* [EXERCISE OBJECTIVE]: Exactly and in full, give the records again.

[Saved data entries]
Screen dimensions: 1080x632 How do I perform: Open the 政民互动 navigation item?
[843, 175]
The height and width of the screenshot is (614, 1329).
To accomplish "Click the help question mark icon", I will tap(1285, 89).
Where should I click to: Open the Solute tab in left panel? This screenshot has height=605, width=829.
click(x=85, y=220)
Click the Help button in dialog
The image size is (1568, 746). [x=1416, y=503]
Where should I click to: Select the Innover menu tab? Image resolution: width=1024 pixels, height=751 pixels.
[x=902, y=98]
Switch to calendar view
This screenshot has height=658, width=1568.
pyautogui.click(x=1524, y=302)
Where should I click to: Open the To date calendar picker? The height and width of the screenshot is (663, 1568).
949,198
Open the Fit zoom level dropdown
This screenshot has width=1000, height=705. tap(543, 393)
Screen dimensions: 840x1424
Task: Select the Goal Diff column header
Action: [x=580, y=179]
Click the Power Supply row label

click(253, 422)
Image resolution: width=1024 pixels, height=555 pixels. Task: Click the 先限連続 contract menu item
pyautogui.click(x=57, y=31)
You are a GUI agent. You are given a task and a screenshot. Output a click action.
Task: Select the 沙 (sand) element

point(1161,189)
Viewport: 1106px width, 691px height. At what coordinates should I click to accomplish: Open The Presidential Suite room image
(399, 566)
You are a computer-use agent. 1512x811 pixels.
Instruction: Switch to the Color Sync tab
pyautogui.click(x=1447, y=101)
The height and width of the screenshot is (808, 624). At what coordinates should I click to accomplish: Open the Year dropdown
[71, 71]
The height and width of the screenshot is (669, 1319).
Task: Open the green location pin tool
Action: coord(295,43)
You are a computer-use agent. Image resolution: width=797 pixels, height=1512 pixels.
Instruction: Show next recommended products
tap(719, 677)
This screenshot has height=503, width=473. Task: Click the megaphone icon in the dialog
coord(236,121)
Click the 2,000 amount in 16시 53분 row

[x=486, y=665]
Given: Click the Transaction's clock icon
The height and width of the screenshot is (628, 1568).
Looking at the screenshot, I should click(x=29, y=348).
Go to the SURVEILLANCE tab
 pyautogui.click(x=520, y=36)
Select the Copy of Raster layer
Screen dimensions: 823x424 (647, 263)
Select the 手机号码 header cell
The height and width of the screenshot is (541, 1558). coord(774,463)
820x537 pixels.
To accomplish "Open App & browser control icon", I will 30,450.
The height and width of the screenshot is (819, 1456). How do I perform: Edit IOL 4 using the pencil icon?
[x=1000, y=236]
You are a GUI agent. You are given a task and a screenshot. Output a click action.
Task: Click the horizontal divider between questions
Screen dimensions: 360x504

* [YOUR SOLUTION]:
Screen dimensions: 1080x632 How do I perform: Open the 政民互动 navigation item?
[843, 175]
The height and width of the screenshot is (614, 1329).
To accomplish "Click the help question mark icon", I will tap(1285, 89).
Where should I click to: Open the Solute tab in left panel? This screenshot has height=605, width=829.
click(x=85, y=220)
Click the Help button in dialog
The image size is (1568, 746). [x=1416, y=503]
Where should I click to: Select the Innover menu tab? Image resolution: width=1024 pixels, height=751 pixels.
[x=902, y=98]
Switch to calendar view
This screenshot has height=658, width=1568.
pyautogui.click(x=1524, y=302)
Where should I click to: Open the To date calendar picker? The height and width of the screenshot is (663, 1568).
949,198
Open the Fit zoom level dropdown
This screenshot has width=1000, height=705. tap(543, 393)
Screen dimensions: 840x1424
Task: Select the Goal Diff column header
Action: [x=580, y=179]
Click the Power Supply row label

click(253, 422)
Image resolution: width=1024 pixels, height=555 pixels. Task: Click the 先限連続 contract menu item
pyautogui.click(x=57, y=31)
You are a GUI agent. You are given a task and a screenshot. Output a click action.
Task: Select the 沙 (sand) element

point(1161,189)
Viewport: 1106px width, 691px height. At what coordinates should I click to accomplish: Open The Presidential Suite room image
(399, 566)
You are a computer-use agent. 1512x811 pixels.
Instruction: Switch to the Color Sync tab
pyautogui.click(x=1447, y=101)
The height and width of the screenshot is (808, 624). At what coordinates should I click to accomplish: Open the Year dropdown
[71, 71]
The height and width of the screenshot is (669, 1319).
Task: Open the green location pin tool
Action: coord(295,43)
You are a computer-use agent. Image resolution: width=797 pixels, height=1512 pixels.
Instruction: Show next recommended products
tap(719, 677)
This screenshot has height=503, width=473. Task: Click the megaphone icon in the dialog
coord(236,121)
Click the 2,000 amount in 16시 53분 row

[x=486, y=665]
Given: Click the Transaction's clock icon
The height and width of the screenshot is (628, 1568).
Looking at the screenshot, I should click(x=29, y=348).
Go to the SURVEILLANCE tab
 pyautogui.click(x=520, y=36)
Select the Copy of Raster layer
Screen dimensions: 823x424 (647, 263)
Select the 手机号码 header cell
The height and width of the screenshot is (541, 1558). coord(774,463)
820x537 pixels.
To accomplish "Open App & browser control icon", I will 30,450.
The height and width of the screenshot is (819, 1456). How do I perform: Edit IOL 4 using the pencil icon?
[x=1000, y=236]
You are a GUI agent. You are given a task and a screenshot. Output a click action.
Task: Click the horizontal divider between questions
Screen dimensions: 360x504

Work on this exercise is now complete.